Questions we hear from teams

How do we retrofit exposure-first design if our app only emits outcome events?
Stand up an assignment service (GrowthBook SDKs or a tiny Go/Python service) that deterministically buckets with a logged salt and emits exposure events synchronously at decision time. Backfill only to support historical dashboards—never to calculate current experiment results.
Is CUPED always worth it?
If your metric is noisy (think revenue per user, time on site), CUPED typically reduces variance 10–30%. Compute the pre-period feature once daily and join. Be explicit in reporting (flags/notes) so PMs understand adjusted vs. raw.
Where should metric definitions live: dbt, BI, or the experiment tool?
dbt. The experiment tool consumes pre-aggregated tables; BI builds on the same models. We’ve seen BI-defined metrics drift. Keep SQL in Git with tests and versioning.
How do we detect identity churn or bot traffic biasing results?

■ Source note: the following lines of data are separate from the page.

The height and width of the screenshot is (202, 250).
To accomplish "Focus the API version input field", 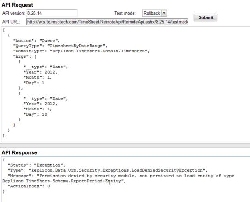I will pyautogui.click(x=52, y=13).
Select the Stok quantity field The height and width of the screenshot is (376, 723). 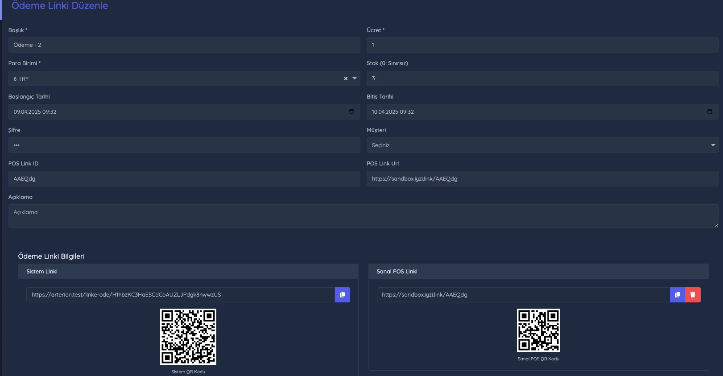pyautogui.click(x=542, y=79)
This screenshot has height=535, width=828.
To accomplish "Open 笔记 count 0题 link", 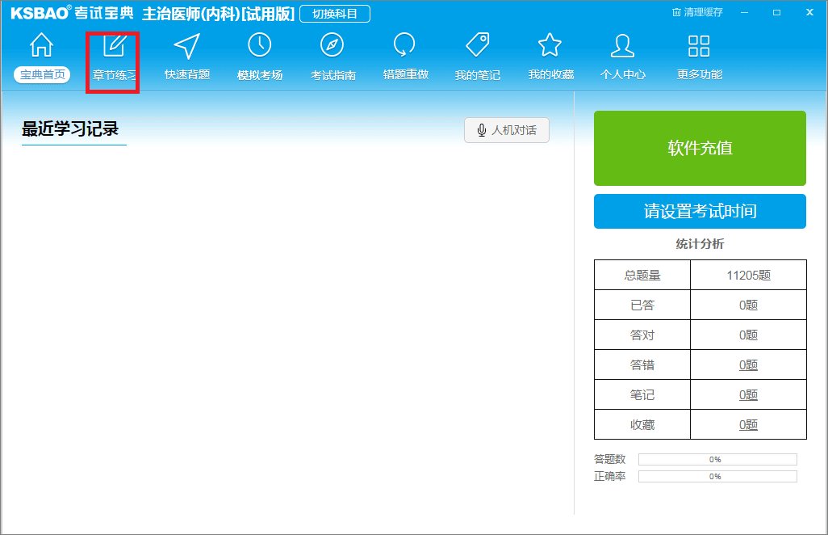I will pyautogui.click(x=748, y=395).
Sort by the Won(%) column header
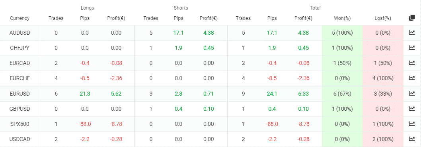 pos(342,18)
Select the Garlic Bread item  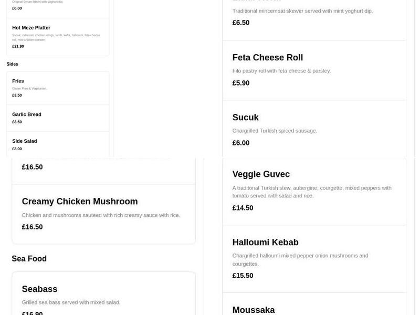coord(58,118)
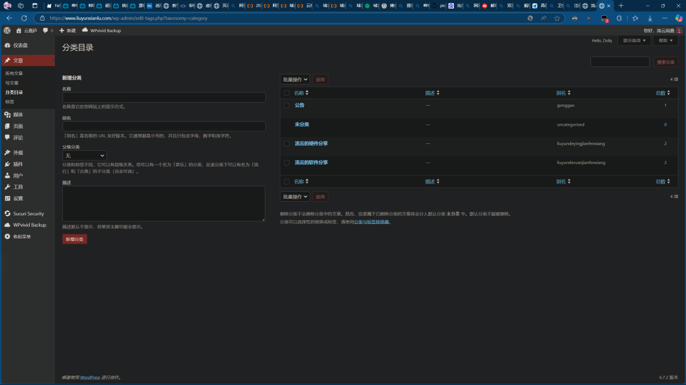Open the 仪表盘 dashboard icon in sidebar
The image size is (686, 385).
7,45
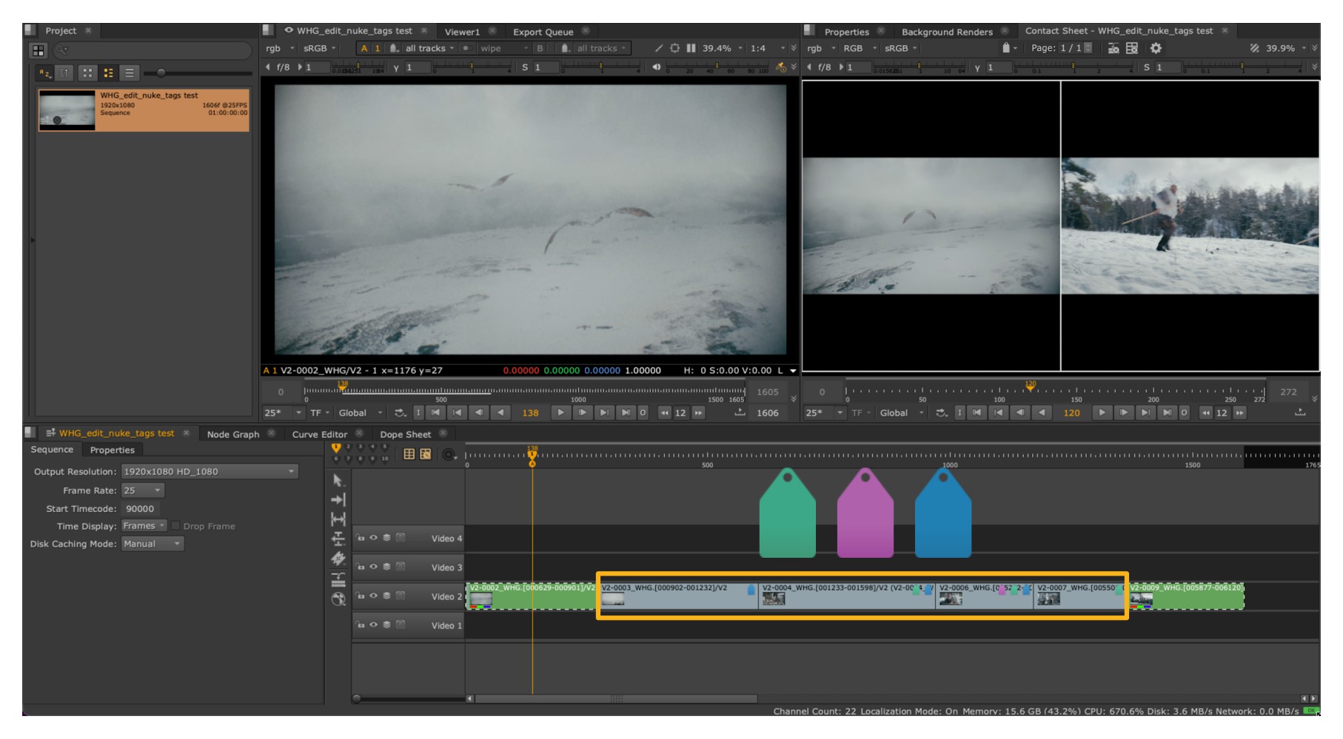
Task: Select the WHG_edit_nuke_tags test sequence thumbnail
Action: click(67, 111)
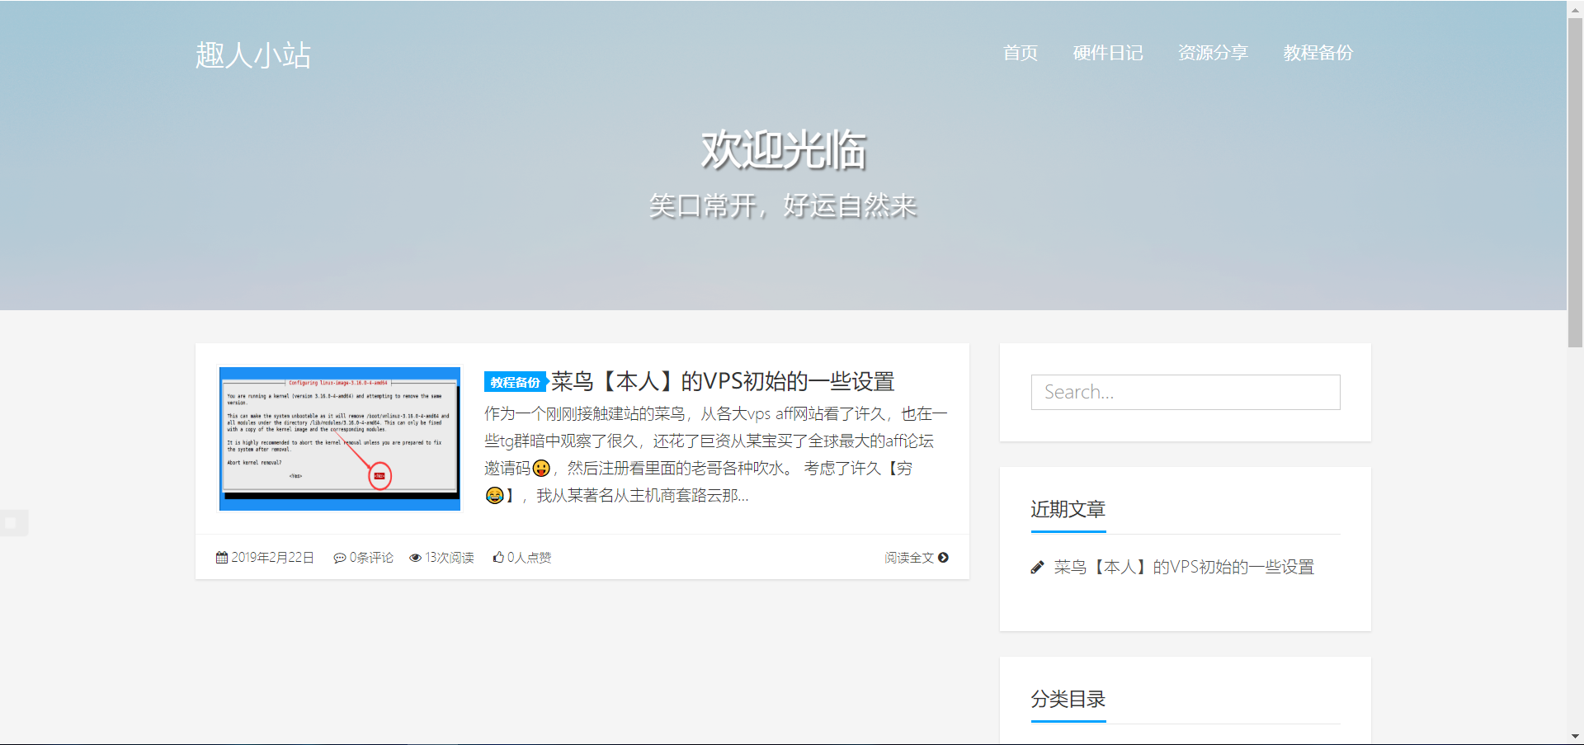This screenshot has height=745, width=1584.
Task: Click the pencil icon in 近期文章
Action: click(x=1038, y=568)
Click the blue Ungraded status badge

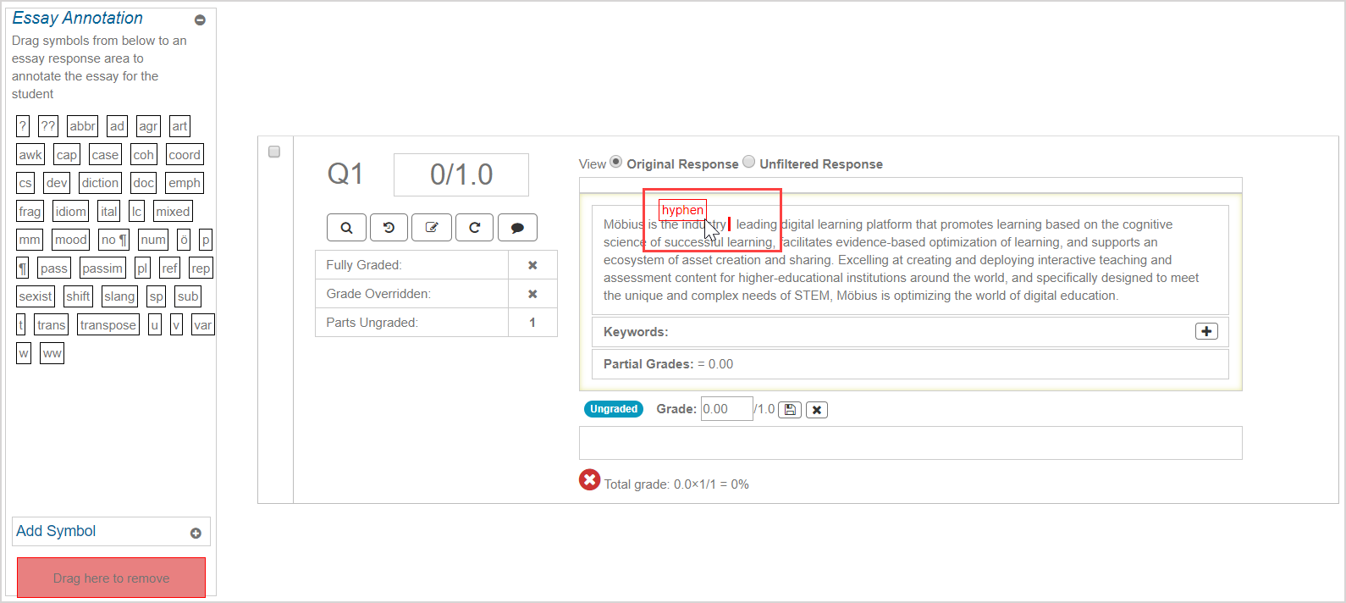(x=614, y=409)
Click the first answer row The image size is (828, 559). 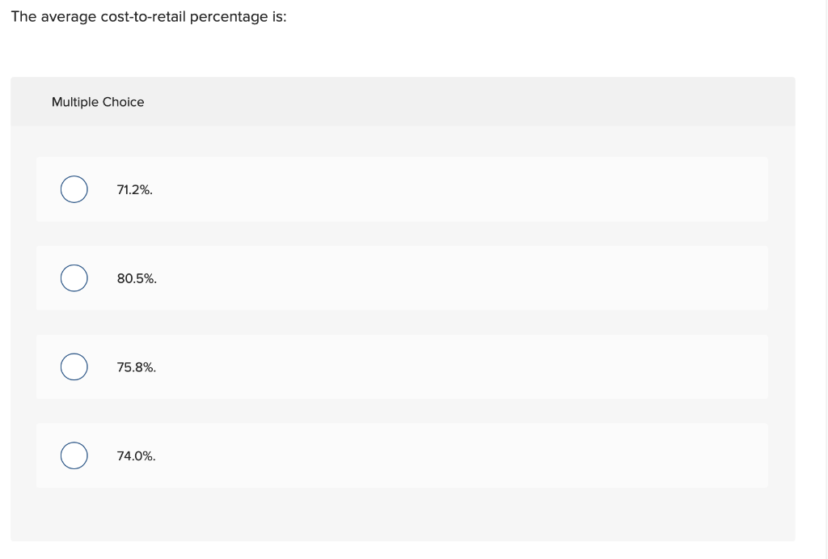(x=402, y=189)
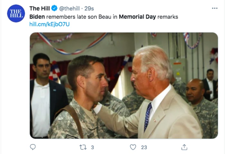Click the bold Memorial Day text
Viewport: 225px width, 154px height.
(x=137, y=16)
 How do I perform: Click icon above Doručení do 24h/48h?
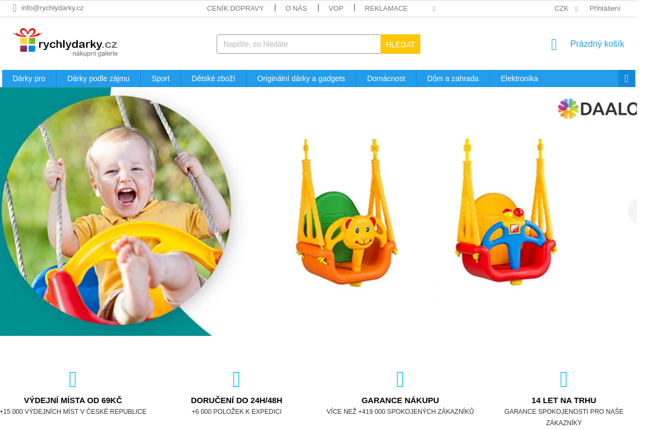pos(237,379)
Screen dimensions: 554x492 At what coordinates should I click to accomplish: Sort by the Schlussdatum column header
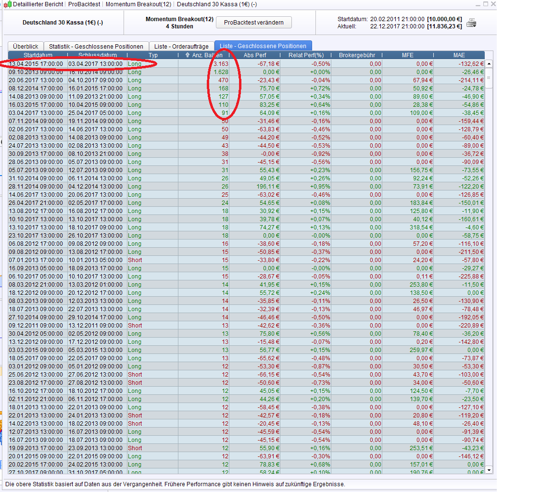click(x=97, y=55)
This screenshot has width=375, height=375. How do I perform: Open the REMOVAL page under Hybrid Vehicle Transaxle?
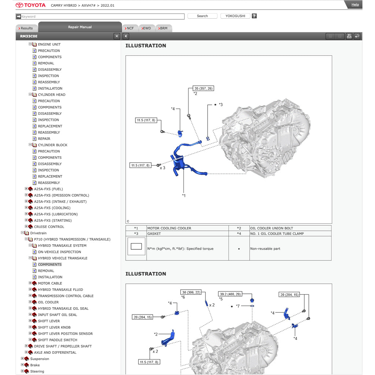46,271
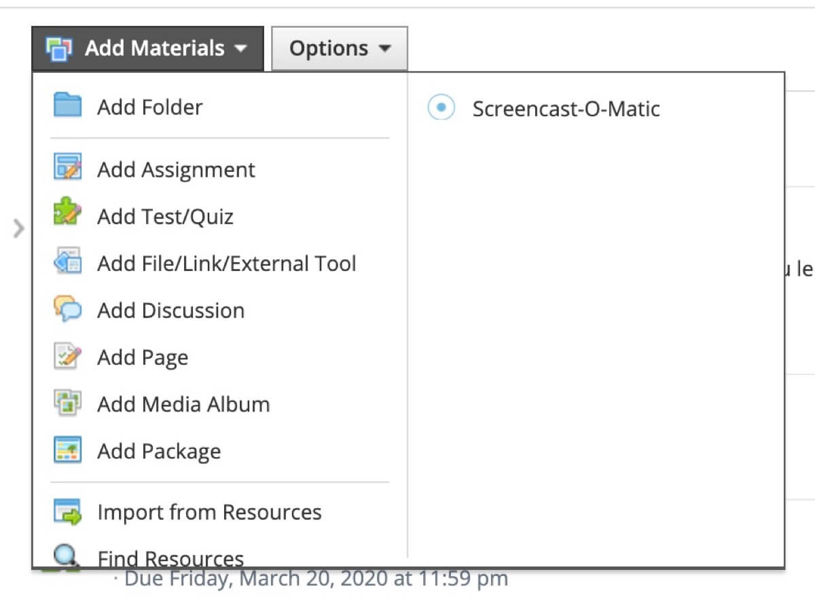
Task: Select the Screencast-O-Matic radio button
Action: (x=441, y=107)
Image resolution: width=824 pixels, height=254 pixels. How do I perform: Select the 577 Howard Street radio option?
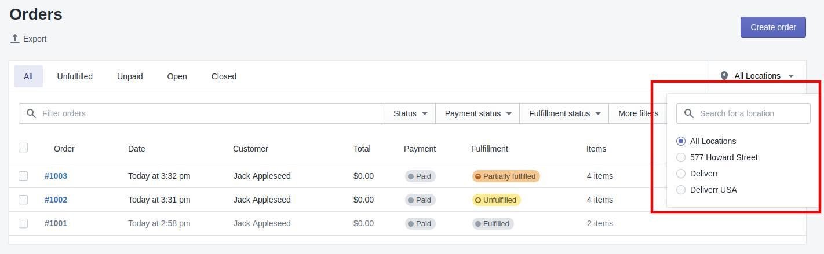[681, 157]
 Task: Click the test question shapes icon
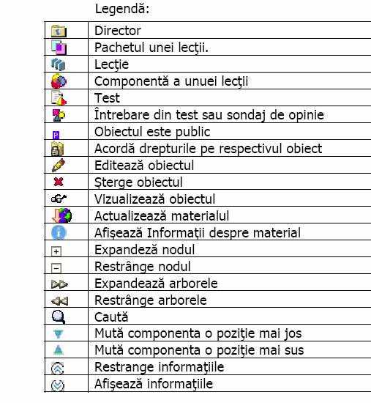[59, 115]

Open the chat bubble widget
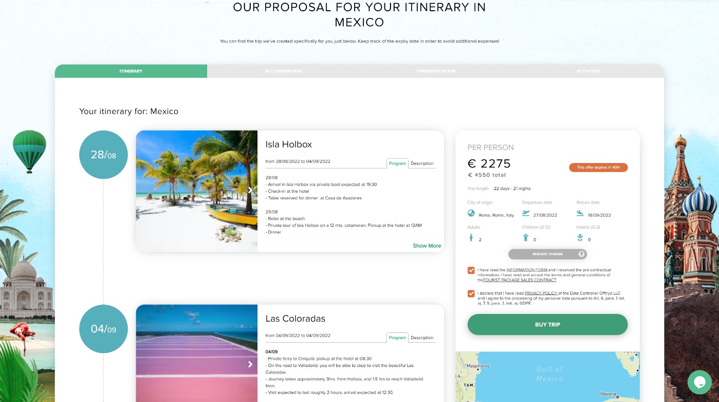(699, 382)
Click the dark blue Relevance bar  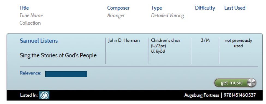[x=66, y=74]
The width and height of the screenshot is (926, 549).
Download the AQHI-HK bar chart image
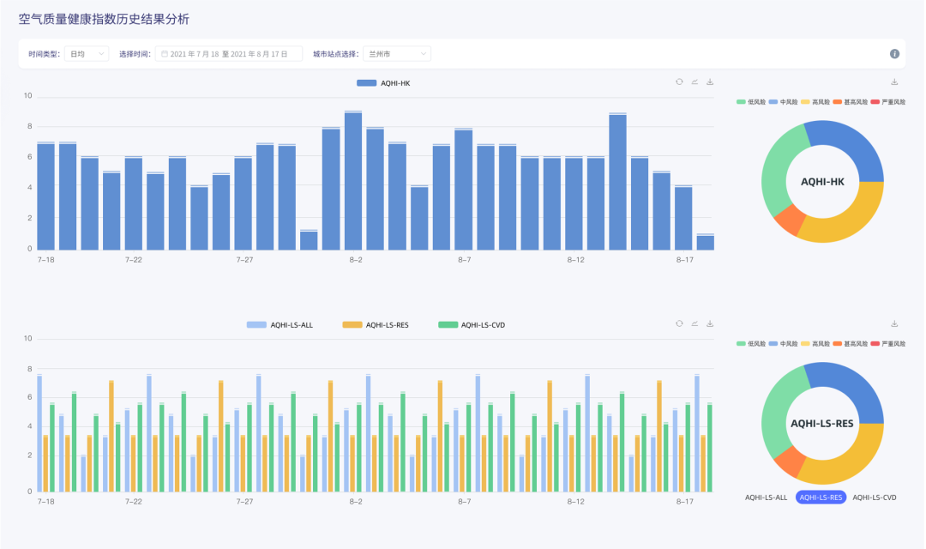point(710,82)
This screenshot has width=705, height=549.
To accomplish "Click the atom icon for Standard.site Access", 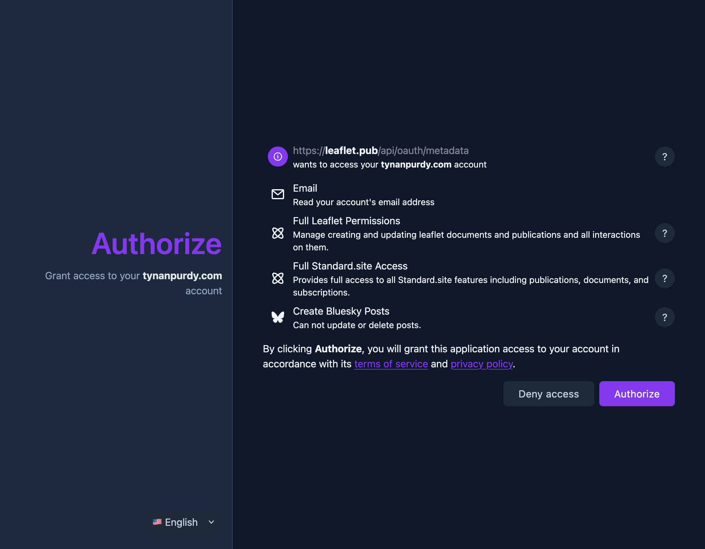I will coord(278,278).
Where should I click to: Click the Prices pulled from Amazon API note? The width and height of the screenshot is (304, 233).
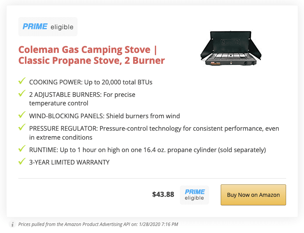click(98, 224)
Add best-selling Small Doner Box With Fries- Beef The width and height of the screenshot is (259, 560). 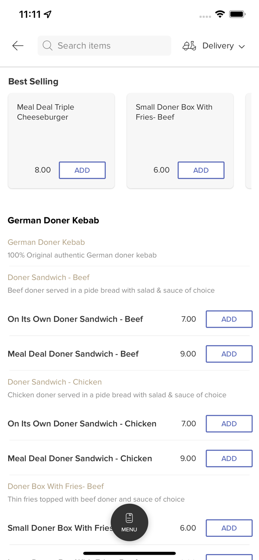[201, 170]
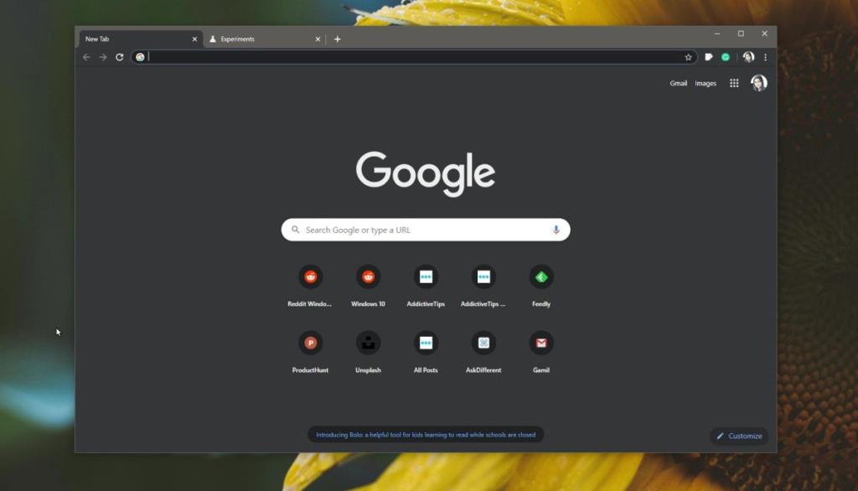Open the three-dot Chrome menu

[765, 57]
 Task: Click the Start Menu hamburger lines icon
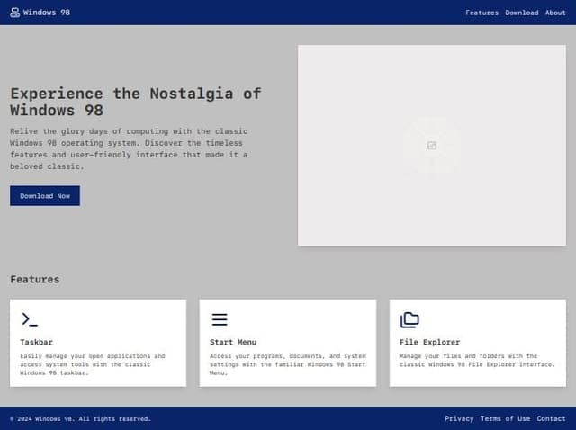pyautogui.click(x=220, y=319)
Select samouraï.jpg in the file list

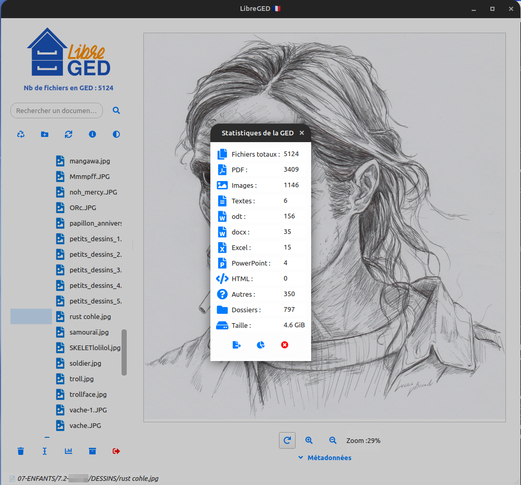click(89, 332)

Add diagnostics: user_id alias churn rate, exposure-to-outcome lag distribution, bot score distributions by variant. Alert on anomalies and exclude upstream via a shared filter model referenced by all metrics.
Can we do this on Redshift or Databricks?
Yes. Replace Snowflake/BigQuery with your warehouse, keep the same patterns: contracts, deterministic bucketing, dbt models, and quality gates. We’ve shipped this on Redshift RA3 and on Databricks SQL with Delta tables.